---- SOURCE DATA

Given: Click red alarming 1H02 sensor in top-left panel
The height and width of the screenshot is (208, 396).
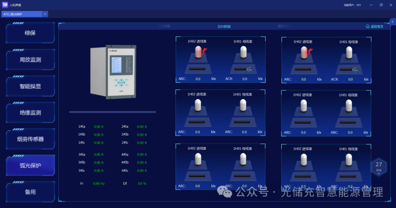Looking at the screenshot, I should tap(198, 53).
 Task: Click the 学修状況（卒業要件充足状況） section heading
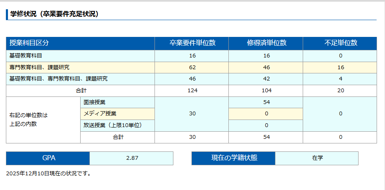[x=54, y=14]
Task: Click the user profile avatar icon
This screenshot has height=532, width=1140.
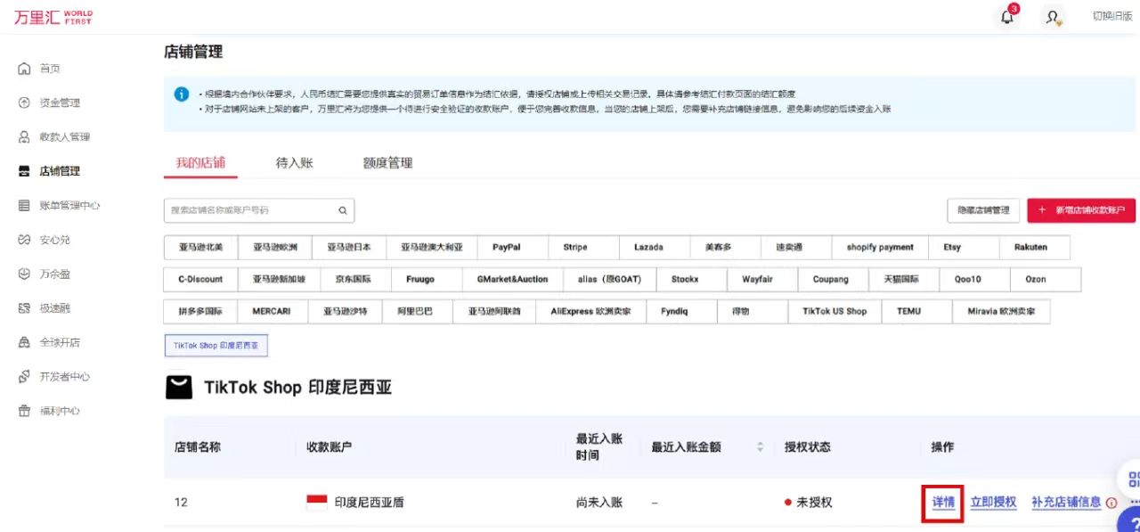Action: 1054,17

--------

[SET TASK] Lay out every line of the entries above as a numbered list, dropping any blank lines and leaving out the pictures.

[FULL OUTPUT]
1. Given: Click red alarming 1H02 sensor in top-left panel
2. The height and width of the screenshot is (208, 396).
3. Looking at the screenshot, I should tap(198, 53).
4.  Task: Click the 学修状況（卒業要件充足状況） section heading
5. [x=54, y=14]
6. Task: Click the user profile avatar icon
7. This screenshot has height=532, width=1140.
8. Action: 1054,17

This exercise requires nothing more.